Cassandra nodes	Cores per Cassandra node
	8 (actual)	8 (theoretical)	16 (actual)	16 (theoretical)	32 (actual)	32 (theoretical)	64 (actual)	64 (theoretical)
4	1408	1408	634	704	336	352	236	176
8	776	704	344	352	231	176	147	88
16	469	352	263	176	179	88	115	44
32	301	176	214	88

Cost of run

The pivot table for the cost of each run:

Cassandra nodes	Cores per Cassandra node
	8 (actual)	8 (theoretical)	16 (actual)	16 (theoretical)	32 (actual)	32 (theoretical)	64 (actual)	64 (theoretical)
4	$0.72	$0.72	$0.63	$0.70	$0.66	$0.69	$0.92	$0.69
8	$0.77	$0.70	$0.68	$0.69	$0.90	$0.69	$1.14	$0.68
16	$0.92	$0.69	$1.03	$0.69	$1.39	$0.68	$1.78	$0.68
32	$1.17	$0.69	$1.66	$0.68

Findings

Scale-up attempts yield decent results for the 4-node setup (surprisingly good for the 8->16->32 core upgrade, but not as good for 64 cores) and for the 8-node setup (surprisingly good for the 8->16 core upgrade, but not as good for 32 and 64 cores). Starting from 8-node setups, using more powerful 32 and 64-core boxes becomes an expensive venture.

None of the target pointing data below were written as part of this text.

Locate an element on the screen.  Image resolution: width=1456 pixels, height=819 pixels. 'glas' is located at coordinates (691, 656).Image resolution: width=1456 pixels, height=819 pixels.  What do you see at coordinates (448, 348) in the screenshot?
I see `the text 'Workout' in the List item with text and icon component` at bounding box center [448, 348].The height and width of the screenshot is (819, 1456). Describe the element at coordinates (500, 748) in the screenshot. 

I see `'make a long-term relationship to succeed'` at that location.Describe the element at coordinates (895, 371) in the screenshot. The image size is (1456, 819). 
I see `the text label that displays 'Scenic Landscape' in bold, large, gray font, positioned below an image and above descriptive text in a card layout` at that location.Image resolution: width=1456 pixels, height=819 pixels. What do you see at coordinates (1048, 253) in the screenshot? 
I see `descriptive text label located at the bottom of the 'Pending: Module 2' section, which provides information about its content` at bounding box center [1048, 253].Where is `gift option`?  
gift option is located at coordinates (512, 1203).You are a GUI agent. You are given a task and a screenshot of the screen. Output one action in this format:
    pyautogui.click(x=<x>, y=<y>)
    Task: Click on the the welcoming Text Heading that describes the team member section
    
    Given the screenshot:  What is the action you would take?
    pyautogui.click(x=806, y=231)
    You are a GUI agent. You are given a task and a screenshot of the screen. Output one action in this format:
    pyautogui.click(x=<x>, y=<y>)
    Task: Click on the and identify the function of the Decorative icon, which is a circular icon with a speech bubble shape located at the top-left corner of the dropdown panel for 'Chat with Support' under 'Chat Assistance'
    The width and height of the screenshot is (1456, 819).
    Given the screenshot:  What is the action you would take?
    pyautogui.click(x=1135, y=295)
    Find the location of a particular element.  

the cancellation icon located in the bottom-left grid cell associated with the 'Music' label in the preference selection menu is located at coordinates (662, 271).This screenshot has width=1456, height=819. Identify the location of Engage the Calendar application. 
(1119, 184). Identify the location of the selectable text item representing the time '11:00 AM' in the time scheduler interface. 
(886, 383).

Scaling out works reasonably well for 8-core setups: see the green curve. For 16, 32, and 64-core setups, adding more Cassandra nodes makes runs visibly more expensive.

In both cases, the customer has to pay extra for shorter SLA time limits - the red/black cost curves are higher than the "basic" green one, and all curves tend to go up on the right end.